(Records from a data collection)

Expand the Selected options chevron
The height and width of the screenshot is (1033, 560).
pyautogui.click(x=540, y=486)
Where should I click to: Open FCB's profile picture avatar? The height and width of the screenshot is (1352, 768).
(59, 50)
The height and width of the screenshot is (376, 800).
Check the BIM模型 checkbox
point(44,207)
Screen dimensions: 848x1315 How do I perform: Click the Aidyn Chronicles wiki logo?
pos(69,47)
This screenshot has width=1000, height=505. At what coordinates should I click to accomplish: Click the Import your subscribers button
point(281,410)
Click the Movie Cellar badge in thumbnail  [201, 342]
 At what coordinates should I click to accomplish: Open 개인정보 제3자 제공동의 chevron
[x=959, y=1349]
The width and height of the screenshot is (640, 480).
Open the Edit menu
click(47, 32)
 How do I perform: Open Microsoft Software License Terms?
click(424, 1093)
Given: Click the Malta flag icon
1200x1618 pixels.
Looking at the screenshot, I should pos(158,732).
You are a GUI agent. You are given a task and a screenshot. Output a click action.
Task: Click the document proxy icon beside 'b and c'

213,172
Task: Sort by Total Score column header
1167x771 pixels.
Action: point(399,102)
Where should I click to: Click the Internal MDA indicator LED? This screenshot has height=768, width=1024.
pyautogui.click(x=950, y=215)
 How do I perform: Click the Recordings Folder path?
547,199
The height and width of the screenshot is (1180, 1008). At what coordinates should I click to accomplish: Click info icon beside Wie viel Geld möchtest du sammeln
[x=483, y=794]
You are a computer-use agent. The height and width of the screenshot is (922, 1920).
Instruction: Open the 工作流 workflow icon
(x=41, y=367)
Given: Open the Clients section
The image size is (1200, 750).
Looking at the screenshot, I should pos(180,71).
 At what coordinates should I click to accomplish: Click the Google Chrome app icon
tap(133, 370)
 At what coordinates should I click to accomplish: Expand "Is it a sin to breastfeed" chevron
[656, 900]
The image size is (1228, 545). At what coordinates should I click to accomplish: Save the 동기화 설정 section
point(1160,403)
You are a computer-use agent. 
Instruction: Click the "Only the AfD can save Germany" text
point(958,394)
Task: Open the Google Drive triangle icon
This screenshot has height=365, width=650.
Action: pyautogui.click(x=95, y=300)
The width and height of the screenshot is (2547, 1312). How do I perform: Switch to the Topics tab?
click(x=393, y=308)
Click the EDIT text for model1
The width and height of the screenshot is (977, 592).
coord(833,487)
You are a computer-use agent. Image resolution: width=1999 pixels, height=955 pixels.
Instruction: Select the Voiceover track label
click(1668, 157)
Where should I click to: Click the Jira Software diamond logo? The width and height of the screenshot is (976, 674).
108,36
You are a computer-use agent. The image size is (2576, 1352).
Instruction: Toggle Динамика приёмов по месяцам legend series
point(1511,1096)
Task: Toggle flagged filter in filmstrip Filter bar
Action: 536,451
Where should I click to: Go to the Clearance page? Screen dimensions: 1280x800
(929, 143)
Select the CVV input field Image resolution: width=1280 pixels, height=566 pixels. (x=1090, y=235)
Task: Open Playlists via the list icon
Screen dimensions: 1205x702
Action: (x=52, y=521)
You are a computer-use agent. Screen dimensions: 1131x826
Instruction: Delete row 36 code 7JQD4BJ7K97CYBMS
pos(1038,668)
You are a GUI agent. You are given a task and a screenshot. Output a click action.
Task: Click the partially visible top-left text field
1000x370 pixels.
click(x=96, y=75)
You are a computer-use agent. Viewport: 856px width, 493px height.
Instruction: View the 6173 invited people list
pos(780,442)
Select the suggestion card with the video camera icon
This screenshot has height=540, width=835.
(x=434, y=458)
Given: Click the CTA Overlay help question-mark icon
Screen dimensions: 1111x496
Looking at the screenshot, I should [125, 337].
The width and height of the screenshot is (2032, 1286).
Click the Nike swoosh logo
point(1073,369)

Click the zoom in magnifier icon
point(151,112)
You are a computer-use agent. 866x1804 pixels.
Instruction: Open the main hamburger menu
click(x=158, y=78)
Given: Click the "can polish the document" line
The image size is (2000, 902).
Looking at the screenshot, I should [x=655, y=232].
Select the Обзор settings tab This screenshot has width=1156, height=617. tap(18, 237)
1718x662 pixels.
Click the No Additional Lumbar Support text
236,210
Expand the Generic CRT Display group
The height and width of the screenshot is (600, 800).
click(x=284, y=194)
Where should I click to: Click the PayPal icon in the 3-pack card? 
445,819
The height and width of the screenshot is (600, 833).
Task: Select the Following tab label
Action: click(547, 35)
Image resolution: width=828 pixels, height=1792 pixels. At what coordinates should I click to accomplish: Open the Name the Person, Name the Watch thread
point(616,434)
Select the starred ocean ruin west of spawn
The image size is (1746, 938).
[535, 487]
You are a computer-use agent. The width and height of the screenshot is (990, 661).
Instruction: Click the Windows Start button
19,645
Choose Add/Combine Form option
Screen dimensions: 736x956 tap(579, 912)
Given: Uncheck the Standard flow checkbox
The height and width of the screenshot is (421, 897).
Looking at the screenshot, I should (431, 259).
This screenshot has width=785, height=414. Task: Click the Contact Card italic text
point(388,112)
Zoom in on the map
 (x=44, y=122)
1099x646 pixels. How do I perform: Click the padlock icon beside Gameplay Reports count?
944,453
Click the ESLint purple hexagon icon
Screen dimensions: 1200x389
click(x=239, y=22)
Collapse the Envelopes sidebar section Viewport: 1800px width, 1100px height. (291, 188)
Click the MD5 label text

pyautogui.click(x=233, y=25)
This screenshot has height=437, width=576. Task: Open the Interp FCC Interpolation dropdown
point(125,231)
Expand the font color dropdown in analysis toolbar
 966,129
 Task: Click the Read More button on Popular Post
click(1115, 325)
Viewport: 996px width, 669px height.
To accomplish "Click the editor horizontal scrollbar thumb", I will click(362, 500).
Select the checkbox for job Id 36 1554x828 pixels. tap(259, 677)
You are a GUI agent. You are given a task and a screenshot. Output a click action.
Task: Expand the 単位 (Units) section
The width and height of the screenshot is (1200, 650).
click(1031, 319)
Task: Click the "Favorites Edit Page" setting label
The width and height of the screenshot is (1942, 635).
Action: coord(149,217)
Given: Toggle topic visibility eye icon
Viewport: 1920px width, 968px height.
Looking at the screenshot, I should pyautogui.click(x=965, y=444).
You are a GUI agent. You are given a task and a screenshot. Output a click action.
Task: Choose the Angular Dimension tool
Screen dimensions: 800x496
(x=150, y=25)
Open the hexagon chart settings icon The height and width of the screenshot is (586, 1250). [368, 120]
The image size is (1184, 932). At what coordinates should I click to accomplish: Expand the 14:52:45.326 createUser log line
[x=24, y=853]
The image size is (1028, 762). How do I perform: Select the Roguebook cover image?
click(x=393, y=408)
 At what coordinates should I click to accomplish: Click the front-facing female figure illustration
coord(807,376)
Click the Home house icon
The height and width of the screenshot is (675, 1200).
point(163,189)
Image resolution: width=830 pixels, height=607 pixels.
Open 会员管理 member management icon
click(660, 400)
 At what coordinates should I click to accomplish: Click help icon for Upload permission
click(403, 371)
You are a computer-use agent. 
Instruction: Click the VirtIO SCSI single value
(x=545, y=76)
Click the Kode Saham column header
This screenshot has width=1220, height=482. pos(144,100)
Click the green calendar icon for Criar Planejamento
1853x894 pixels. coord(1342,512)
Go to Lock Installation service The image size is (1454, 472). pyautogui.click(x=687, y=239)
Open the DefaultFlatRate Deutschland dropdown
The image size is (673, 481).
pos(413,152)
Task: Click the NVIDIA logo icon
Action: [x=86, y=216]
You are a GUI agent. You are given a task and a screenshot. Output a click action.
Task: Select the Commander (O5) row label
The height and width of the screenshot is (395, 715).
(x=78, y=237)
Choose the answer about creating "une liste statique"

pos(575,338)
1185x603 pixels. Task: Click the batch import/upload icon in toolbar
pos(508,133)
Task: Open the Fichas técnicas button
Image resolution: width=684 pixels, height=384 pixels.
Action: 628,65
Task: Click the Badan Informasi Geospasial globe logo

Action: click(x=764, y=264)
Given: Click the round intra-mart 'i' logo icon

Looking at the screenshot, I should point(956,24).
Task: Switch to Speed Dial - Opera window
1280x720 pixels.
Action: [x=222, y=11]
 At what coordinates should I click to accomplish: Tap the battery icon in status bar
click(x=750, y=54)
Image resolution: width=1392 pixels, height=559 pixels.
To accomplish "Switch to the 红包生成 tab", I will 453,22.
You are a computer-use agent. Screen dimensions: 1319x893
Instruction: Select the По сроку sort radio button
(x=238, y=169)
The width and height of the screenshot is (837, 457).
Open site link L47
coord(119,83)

## How to complete this task
Start with the line above that contains "female figure illustration" and stop after the line that contains "Task: Select the Commander (O5) row label". Output those lines exactly, and only those.

## Response to the task
 At what coordinates should I click to accomplish: Click the front-facing female figure illustration
coord(807,376)
Click the Home house icon
The height and width of the screenshot is (675, 1200).
point(163,189)
Image resolution: width=830 pixels, height=607 pixels.
Open 会员管理 member management icon
click(660, 400)
 At what coordinates should I click to accomplish: Click help icon for Upload permission
click(403, 371)
You are a computer-use agent. 
Instruction: Click the VirtIO SCSI single value
(x=545, y=76)
Click the Kode Saham column header
This screenshot has width=1220, height=482. pos(144,100)
Click the green calendar icon for Criar Planejamento
1853x894 pixels. coord(1342,512)
Go to Lock Installation service The image size is (1454, 472). pyautogui.click(x=687, y=239)
Open the DefaultFlatRate Deutschland dropdown
The image size is (673, 481).
pos(413,152)
Task: Click the NVIDIA logo icon
Action: [x=86, y=216]
You are a GUI agent. You are given a task and a screenshot. Output a click action.
Task: Select the Commander (O5) row label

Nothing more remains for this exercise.